PROBLEM REQUIREMENTS: Copy out every one of the entries below word for word, leaving out the pictures.

DATASET EXCERPTS:
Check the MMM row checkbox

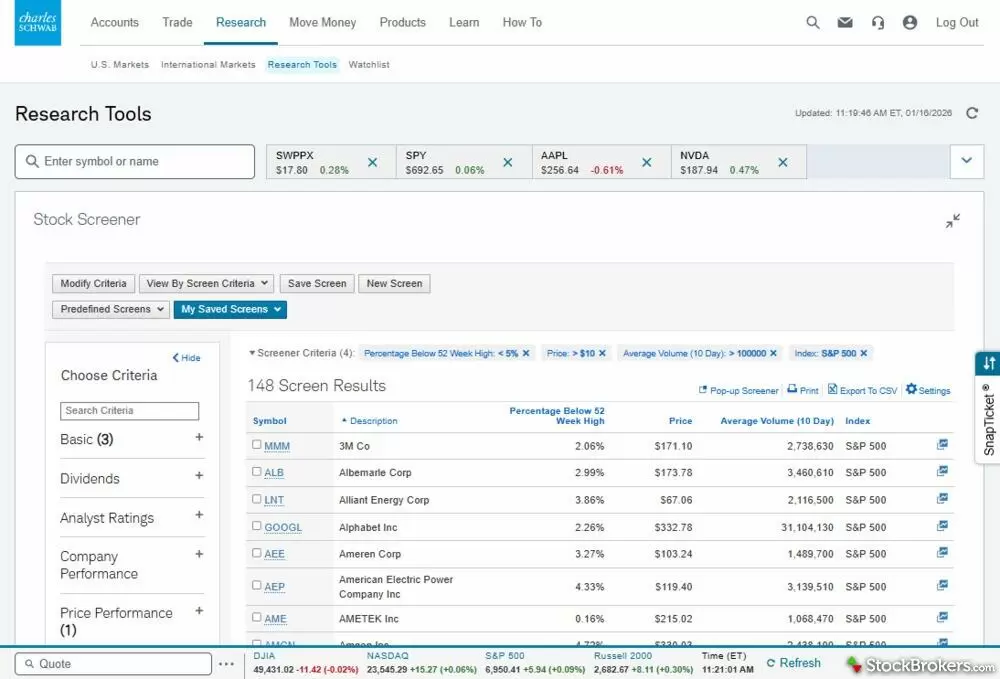coord(257,445)
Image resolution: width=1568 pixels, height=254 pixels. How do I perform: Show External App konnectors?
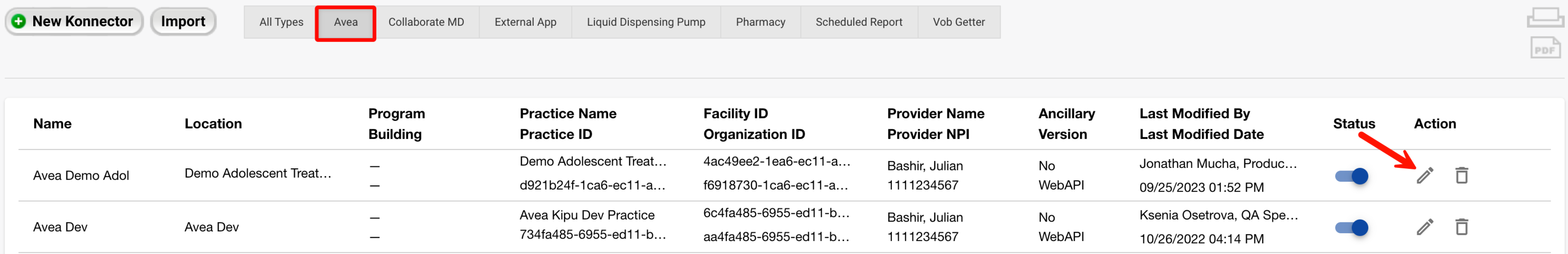tap(525, 22)
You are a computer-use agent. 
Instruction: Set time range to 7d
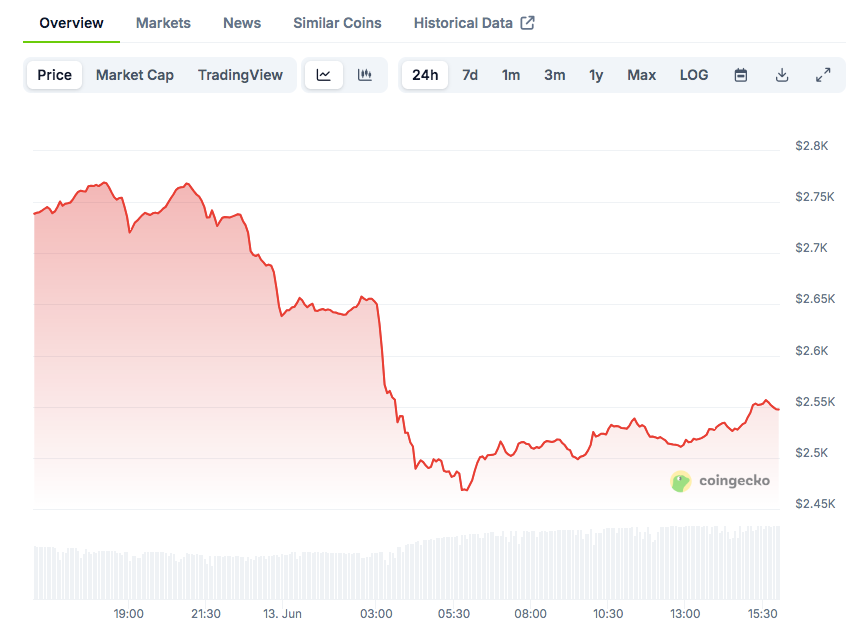pos(470,75)
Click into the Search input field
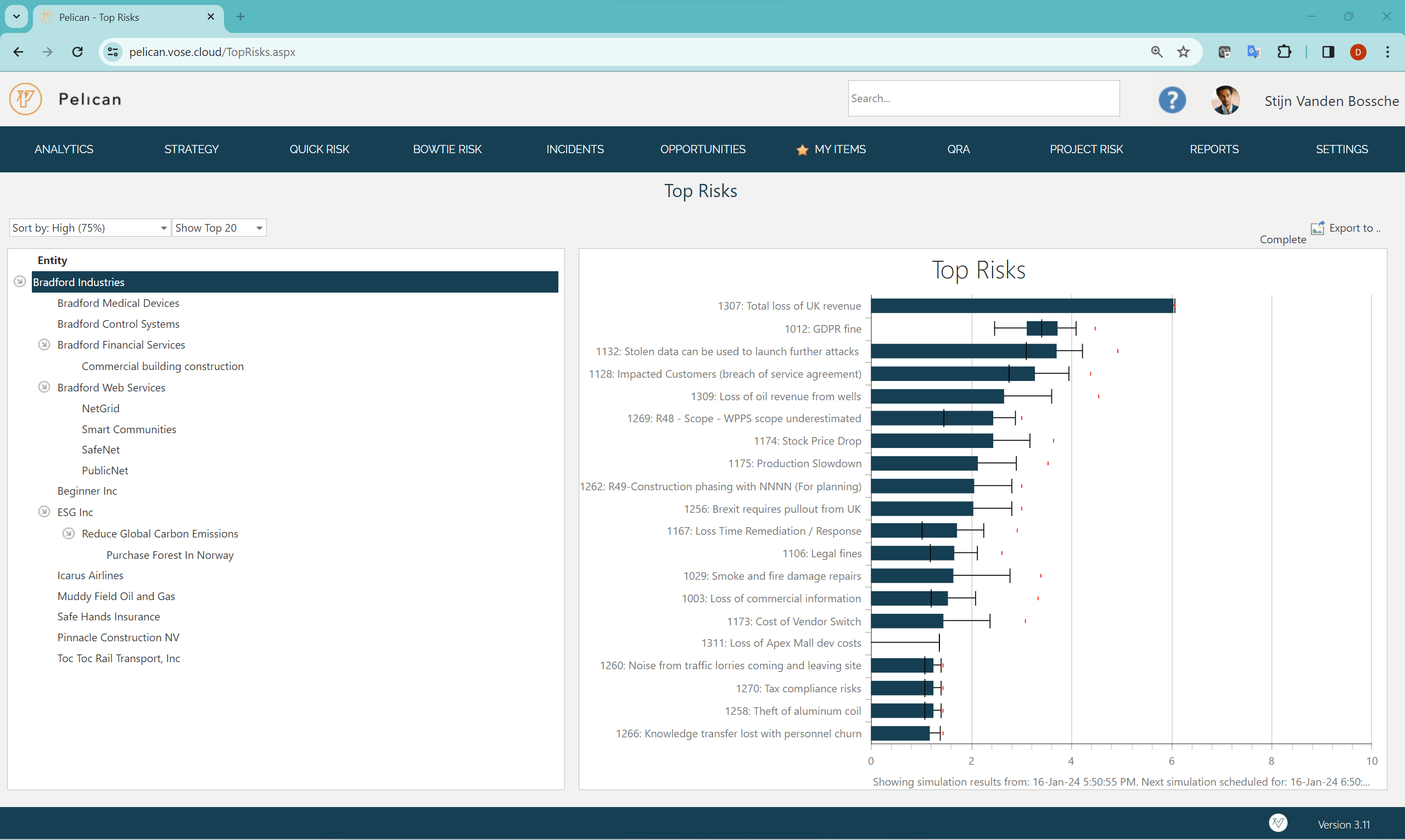The height and width of the screenshot is (840, 1405). point(983,98)
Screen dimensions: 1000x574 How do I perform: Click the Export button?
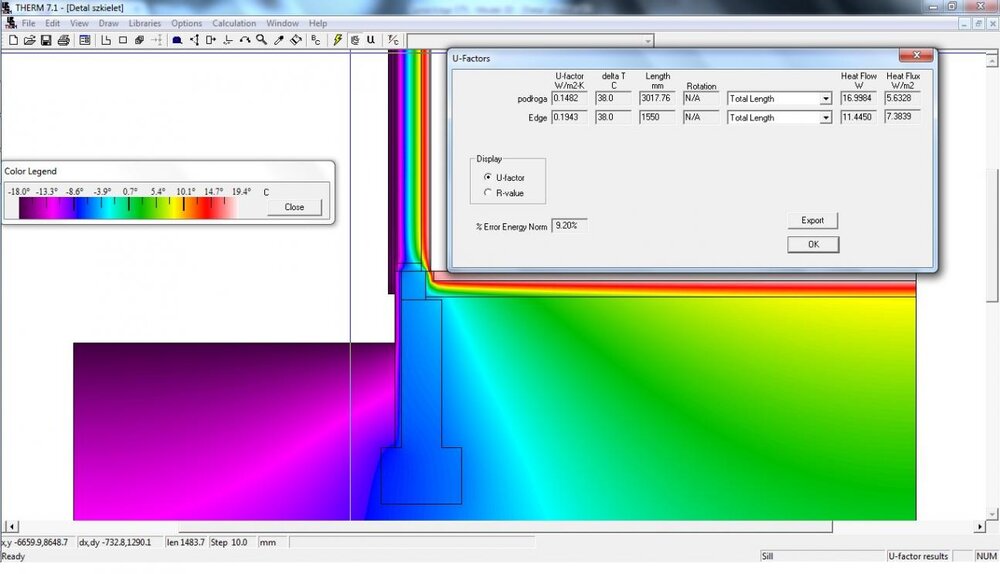[x=812, y=220]
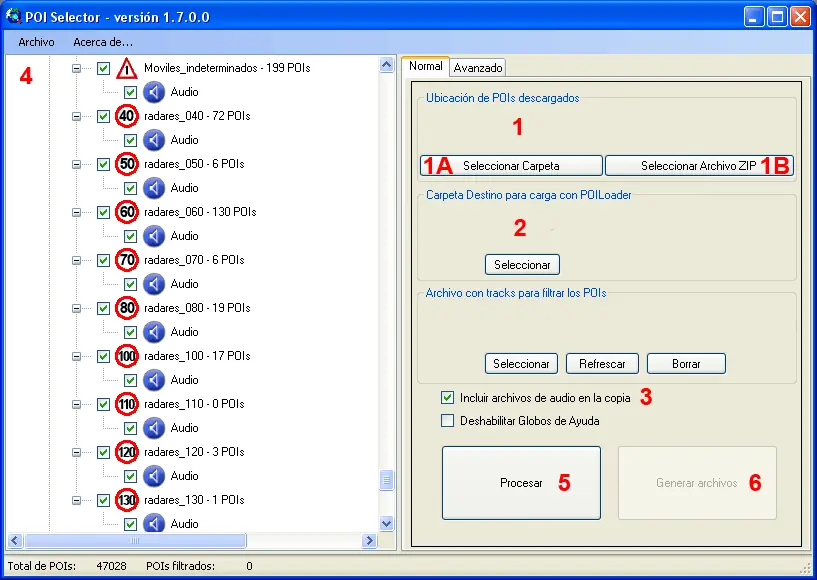The width and height of the screenshot is (817, 580).
Task: Uncheck the radares_070 category checkbox
Action: [x=103, y=260]
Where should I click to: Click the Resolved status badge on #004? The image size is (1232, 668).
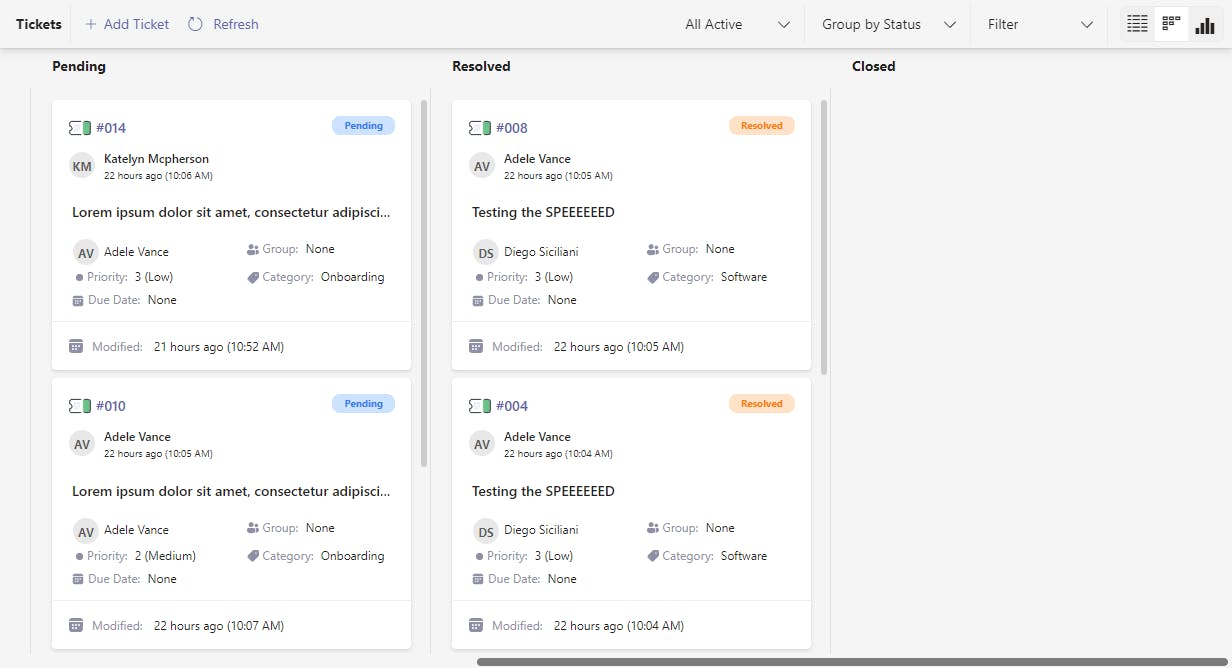click(762, 404)
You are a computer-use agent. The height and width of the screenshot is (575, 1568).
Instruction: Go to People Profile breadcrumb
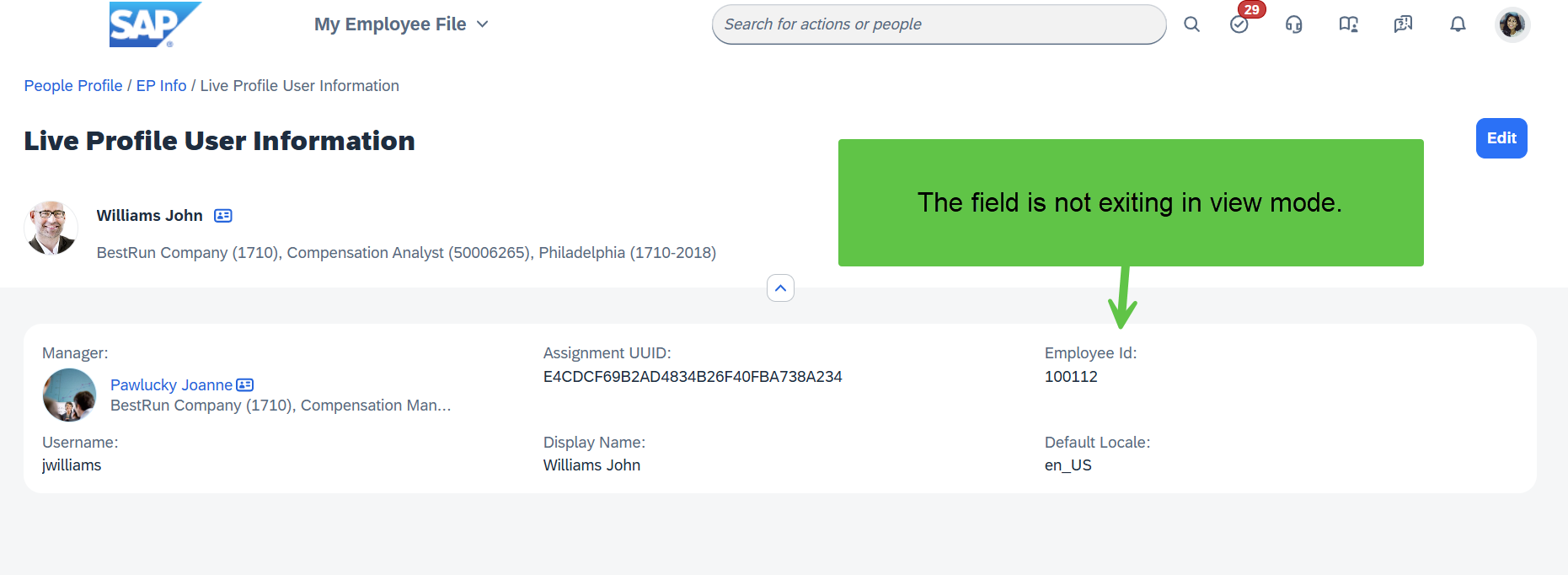coord(73,86)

EXERCISE RESULT:
Check the MMM row checkbox

coord(257,445)
Image resolution: width=1568 pixels, height=254 pixels. How do I perform: Show External App konnectors?
tap(525, 22)
You are a computer-use agent. 
Instruction: Set time range to 7d
pos(470,75)
Click into the Search input field
The height and width of the screenshot is (840, 1405). point(983,98)
Screen dimensions: 1000x574 How do I perform: Click the Export button?
[x=812, y=220]
The width and height of the screenshot is (817, 580).
Task: Uncheck the radares_070 category checkbox
Action: [x=103, y=260]
Where should I click to: Click the Resolved status badge on #004? The image size is (1232, 668).
click(762, 404)
You are a computer-use agent. The height and width of the screenshot is (575, 1568).
Instruction: Go to People Profile breadcrumb
coord(73,86)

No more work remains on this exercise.